V. A. Tsukurova ^{* 1}, O. V. Evdokimova ², N. P. Sadchikova ³ and A. A. Matyushin ⁴

Department of Analytical and Forensic Medical Toxicology ⁴, Institute for Translational Medicine and Biotechnology ¹, Department of Pharmaceutical and Toxicological Chemistry, Institute of Pharmacy ³, Sechenov First Moscow State Medical University, 8-2 Trubetskayast, Moscow, Russian Federation, 119991.

FSBI ² (Scientific Centre for Expert Evaluation of Medicinal Products) of the Ministry of Health of the Russian Federation, Moscow, Russian Federation.

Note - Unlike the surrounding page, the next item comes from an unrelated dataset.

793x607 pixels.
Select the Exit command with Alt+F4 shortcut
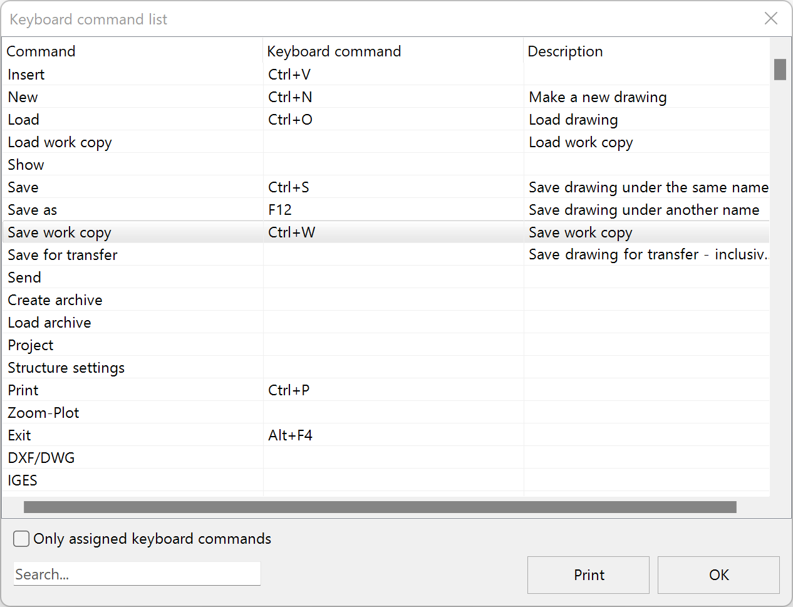(125, 435)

ABSTRACT: Large-leaf gentian herb is a promising source of biologically active substances, which is actively used in the traditional medicine of many countries. It contains flavonoids, iridoids, secoiridoids, polysaccharides, xanthones with a wide spectrum of pharmacological activity. The aim of the research was to establish a procedure for identification of large-leaved gentian (Gentiana macrophylla Pall.) using thin-layer chromatography (TLC). In order to identify both hydrophilic and hydrophobic compounds in extracts from the plant two mobile phases were proposed which allow distinguishing specific zones by their color and relative position. Validation of developed procedure was carried out in terms of specificity and chromatographic system suitability. The specificity of the procedure was assessed by matching of TLC profiles for all studied samples. It was found that the main zones on the chromatograms are matching. Thus, chromatographic characteristics of large leaf gentian aerial parts were established for the first time using validated TLC procedure. The results of the study can be used for standardization of large-leaved gentian herb.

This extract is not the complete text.